Nach dem Massaker in den USA

Viva la muerte

Die Katastrophe ist eingetreten. Ein Massenmord. Ausgeführt von Menschen, denen ihr eigenes Leben egal war. Und das ihrer Opfer sowieso.

»Viva la muerte« - »es lebe der Tod«. Das war der Schlachtruf der spanischen Francisten gegen die soziale Revolution.

In den Massakern der Selbstmordattentäter lebt diese Haltung weiter. Deshalb ist es kein Wunder, dass Nazis wie Horst Mahler, für den der Hauptfeind schon immer in den USA stand, die Selbstmordanschläge begrüßen.

Heute richtet sich diese Haltung aber nicht gegen die soziale Revolution. Sie richtet sich gegen deren Voraussetzung. Der pursuit of happiness, das Streben nach dem eigenen Glück, war das Versprechen, mit dem das Bürgertum in den aufgeklärten Ländern die politische Macht errang, nachdem es die ökonomische erreicht hatte. Es holte das Glück aus dem himmlischen Paradies auf die Erde zurück.

Die kommunistische Kritik richtete sich nicht gegen den pursuit of happiness, sondern dagegen, dass dieses Glück nur für eine kleine Minderheit erreichbar war und ist.

»Viva la muerte« hingegen ist die vollständige Negation des Glücks. Mittlerweile hat sich das Glück wieder in die himmlischen Sphären verzogen. Dort wartet es als Lohn auf die Selbstmordattentäter.

Die bürgerliche Gesellschaft hat ihr Glücksversprechen weitgehend aufgegeben. Sie verspricht nicht mehr den Himmel auf Erden. Sie sagt einfach: »Es ist, wie es ist.« Und eine andere, bessere Gesellschaft wird es nie geben.

Die bürgerliche Herrschaft hat aber einen Trumpf im Ärmel: den spektakulären Terrorismus. Dessen gesellschaftliche Bedeutung hat Guy Debord analysiert. 1988 schrieb er: »Diese so vollkommene Demokratie stellt selber ihren unvorstellbaren Feind her, den Terrorismus. Sie will nämlich lieber, dass man sie nach ihren Feinden und weniger nach ihren Ergebnissen beurteilt.« In diesem Vergleich schneidet sie gut ab: Wer wollte bezweifeln, dass die bürgerliche Herrschaft der der islamischen Fundamentalisten vorzuziehen ist?
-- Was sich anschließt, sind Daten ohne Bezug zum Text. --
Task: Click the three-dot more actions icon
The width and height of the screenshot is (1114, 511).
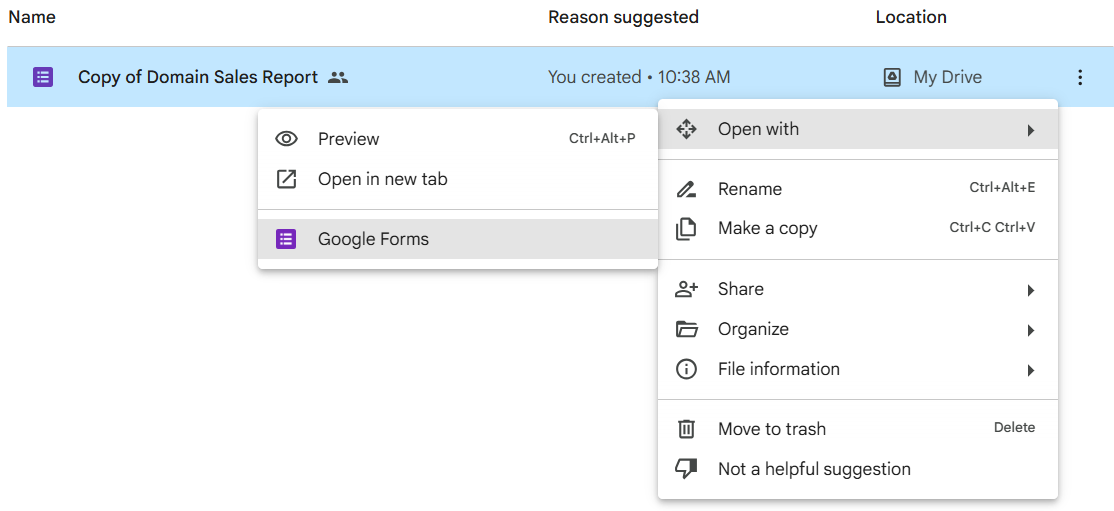Action: (1080, 77)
Aber sie schneidet auch nur in diesem Vergleich gut ab. Die Möglichkeit eines guten Lebens für alle - diese Möglichkeit hat sie nicht eingelöst, und sie arbeitet an der Abschaffung des Gedankens daran. Und dennoch existiert diese Möglichkeit jenseits aller Ideologien, die das Gegenteil behaupten.

In Deutschland jedoch hat sich das Bürgertum in Abgrenzung von der französischen Revolution seine eigene Ideologie geschaffen. Sie sieht das Glück im Aufgehen in der Gemeinschaft - das bürgerliche, selbstbewusste Individuum ist hier verdächtig. Kein Wunder, hat das deutsche Bürgertum doch immer schmähliche Kompromisse mit der alten Herrschaft des Adels und des Kaisertums einer Revolution vorgezogen. Im Himmel der deutschen Ideologie hat es sein Glück gesucht, doch lediglich Vernichtung gefunden. Und darin liegt seine tiefere Verwandtschaft mit den Fundamentalisten, die ihr Glück in einem anderen Himmel suchen, aber auch nur den Tod finden.
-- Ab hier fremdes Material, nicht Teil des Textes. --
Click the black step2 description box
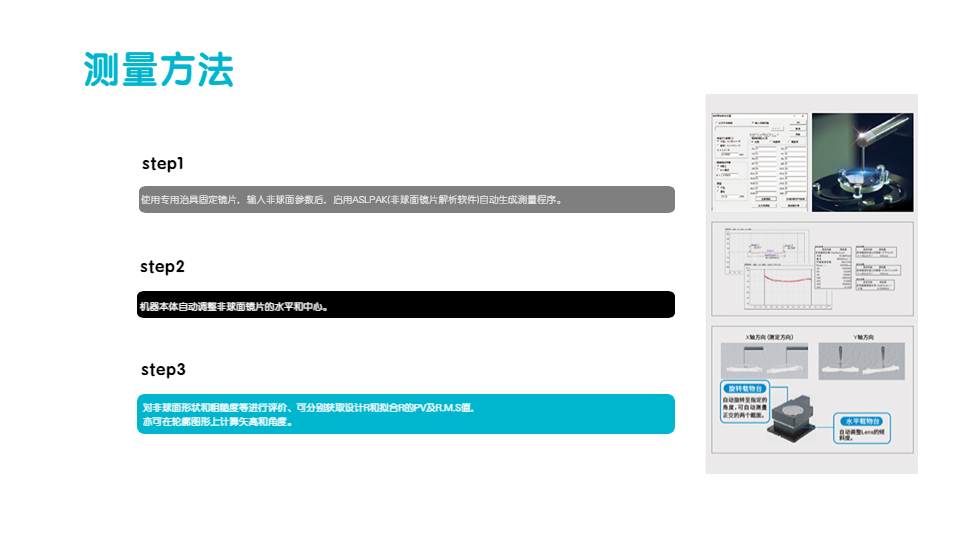Screen dimensions: 960x540 (406, 305)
So ist es kein Wunder, dass die Warnungen in Deutschland vor dem »Feindbild Islam« besonders laut sind - als wäre nicht jede Religion der Feind der Emanzipation. Und weil das deutsche Establishment den USA nie verzeihen wird, dass sie ihm den Griff nach der Weltmacht in zwei Weltkriegen vereitelt haben, droht nun erneut eine urdeutsche Friedensbewegung, die sich durch zwei Dinge auszeichnen dürfte: dass sie Deutschland schon präventiv als das eigentliche Opfer halluziniert, kaum dass die USA angegriffen worden sind und zurückschlagen - was dem deutschen Staat gegen die »internationale Völkermordzentrale« USA neue hegemoniale Möglichkeiten verschafft.

Und dass auch ihre linke Komponente augenzwinkernd mit den Islamisten gemeinsame Sache macht, indem sie in einem klassischen Akt der Rationalisierung den Anschlägen auf das World Trade Center die besten antikapitalistischen Absichten unterstellt; und indem sie gegen den sich auflösenden Gedanken des pursuit of happiness die autoritäre Idee des »einfachen und gerechten Lebens« nach Art der Taliban stellt. Diese Mischung aber wäre die Katastrophe für jede emanzipatorische Bewegung - ein deutsches Selbstmordattentat auf die Voraussetzung der Revolution.